Илья Габай - Письма из заключения (1970–1972)
Эвелин Во у меня есть, но руки пока до него не дошли. Между прочим, я даже был уверен почему-то, что он – это она, да еще старинная довольно писательница. «Незабвенную» я читал, помню сейчас слабо – только впечатление: мрачное и недоуменное. Все надо перечитывать; сперва все читать, потом все перечитывать. Откуда же брать время?
Отчет о заседании вашего Литобъединения прочел с интересом. Повеселился? Нет, не думаю, – все-таки это невеселая стихия наукообразия. Главное, в уверенности в этом праве – выносить решение: наука все-таки, против нее не попрешь. Меня радует твое отношение к этому.
В размазне литгазетовских «дискуссий» и «проблем» нет-нет да мелькнет какая-нибудь интересная мыслишка. Там с недавних пор говорят об опасности обеднения эмоционального мира, связывая это с научно-технической революцией. Ну вот, один из читателей спрашивает: а собственно какая революция?

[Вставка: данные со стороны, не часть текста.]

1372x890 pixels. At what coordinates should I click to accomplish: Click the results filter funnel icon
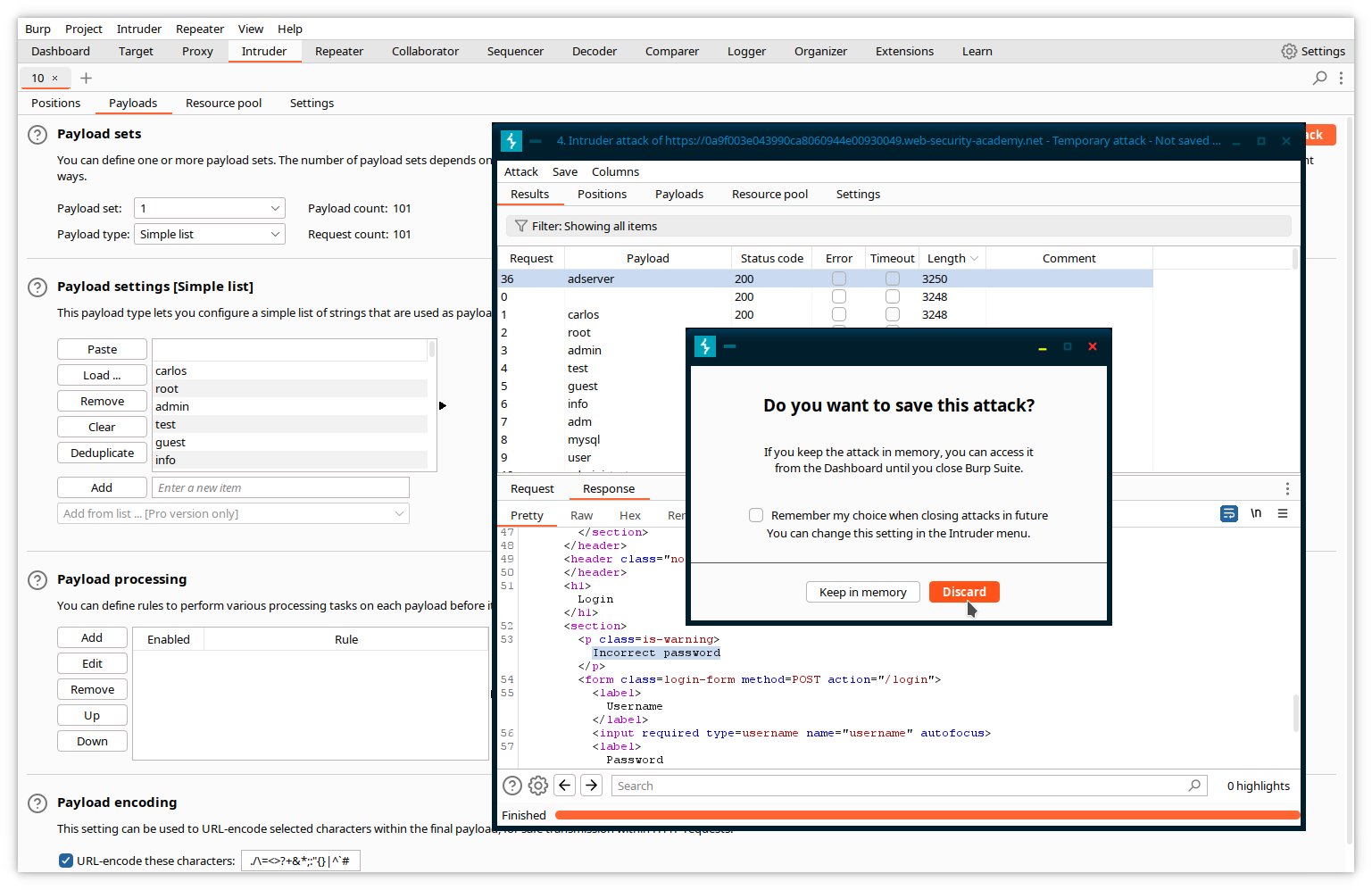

Есть ли она? И если есть, ну и что же? Аналогичные ломки были и в прошлом – например, Возрождение, но это отнюдь не повлекло за собой ломки человеческой природы. Эта мысль показалась мне занятной, но потом я подумал: копья все-таки ломают не одни журналисты, и если озабоченность высказывают сами корифеи, то что-то за всем этим есть. Об опасностях и о структурных изменениях вообще-то пишут в последнее время все журналы – литературные и художественные, общественные и политические – а понять никак не удается: все почти так убедительны, так научны.
Обнимаю тебя и жду писем.
Илья.
Юрию Дикову
27.9.71
‹…› Дружище, я думаю, ты или преувеличивал прочность былых связей, или теперь преувеличиваешь масштаб их распадения. Жизнь растреклятая, а главное, что у каждого – своя, а того главнее, что с этим ничего не поделаешь. Держись, это я тебя богом и дружбой кляну; самое важное, что тебе – с твоей душой и душевностью, талантом и нужностью друзьям (это я по себе сужу; но я-то не со звездой же во лбу, чаешь!) совершенно ничего не следует придумывать и внушать. Трудно это все объяснить на бумаге, потерпи – и поговорим, я за бутылкой того, ты за бутылкой этого («я с рукописью, ты с вязаньем»). «Концы и начала» я немного помню, даже цитировал в Ташкенте. Хорошо бы его иметь, но, с другой стороны, откуда ж у тебя лишние деньги?!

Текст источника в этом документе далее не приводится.